» **WORK ORDER 1**:
Answer these questions using the article about the Lincoln Hills juvenile prison disturbance:
(a) How many windows did the group break, and what did the damage cost?
(b) At what time and on what date did the incident begin?
(c) How many of the teens took part in property damage?
» **WORK ORDER 2**:
Decide whether each statement agrees with the article about the Lincoln Hills juvenile prison disturbance. Answer yes or no, and quote the words from the article that decide it.
(a) The state has paid more than $25 million in settlements and legal costs over problems at the prison.
(b) Lawmakers expect to close the facility by the July deadline.
(c) The group of teens grew to as many as 30.
» **WORK ORDER 3**: Continue the article about the Lincoln Hills juvenile prison disturbance, starting after its last sentence.

MADISON – A group of two dozen teenagers locked up at the state’s Northwoods juvenile prison smashed windows and roamed the facility’s grounds for hours last month, state officials said Tuesday.
Conditions in recent years have improved at Lincoln Hills School for Boys, but the August incident was a reminder that problems can still erupt there.
During the hourslong incident, a teen struck a staff member and the group broke 15 windows, causing $3,300 in damage, according to the Department of Corrections.
Ron Hermes, the state’s juvenile corrections administrator, said the state would make it more difficult to smash windows at the prison and take other steps to contain future disturbances. In addition, workers at the prison were trained last month in behavioral motivation techniques that Hermes said would help prevent future incidents.
The state has paid more than $25 million in settlements and legal costs in recent years over problems there. Lawmakers from both parties have agreed to close the facility by July but also acknowledged they won’t meet that deadline because they have not started building replacement facilities to house teen offenders.
According to prison officials, the latest incident began about 10:45 a.m. Aug. 1 when eight teens broke away from those escorting them across the prison grounds after a recreation period.
Using basketballs and debris, they broke out the windows of living units, allowing others to get into the prison yard. Some climbed on the roofs of living units, as they have in past incidents.
The size of the group grew to as large as 24 before guards and law enforcement officials put a stop to the incident more than six hours after it started.
Of those, nine were involved in property damage, according to Klint Trevino, the superintendent of Lincoln Hills.

» **EXTRACTED ENTRIES**:
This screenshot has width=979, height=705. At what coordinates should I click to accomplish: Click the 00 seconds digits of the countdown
==
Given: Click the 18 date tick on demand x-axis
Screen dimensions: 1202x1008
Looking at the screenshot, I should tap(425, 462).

» **YOUR RESPONSE 1**:
(a) 15 windows, causing $3,300 in damage.
(b) About 10:45 a.m. on Aug. 1.
(c) Nine.

» **YOUR RESPONSE 2**:
(a) Yes: "The state has paid more than $25 million in settlements and legal costs in recent years over problems there."
(b) No: "also acknowledged they won’t meet that deadline"
(c) No: "The size of the group grew to as large as 24"

» **YOUR RESPONSE 3**:
The guards used force against the teens at times, but the Department of Corrections did not provide details about the type of force used.
In addition to the staff member who was struck, six prison employees and 15 teens suffered injuries. Most injuries were minor, but one teen was taken to a medical facility because of a severe cut on his arm from breaking a window.
During the incident, the teens made verbal threats against the guards, according to the Department of Corrections.
Afterward, the teens gave a variety of reasons for acting out, including boredom and conflicts with staff members They said they had partially planned the disturbance, but it got out of hand.
In response to the incident, prison officials said they would change recreation times so fewer groups of teens are out of their living units at a time. They will also secure basketballs and other recreation equipment when not in use and conduct more ground searches to pick up debris that can be used to cause damage.
As a temporary measure, safety screens will be placed on windows, making them more difficult to break. Security glass that is more difficult to break will be installed next year, according to Hermes.
Another project is meant to make it more difficult to get onto roofs.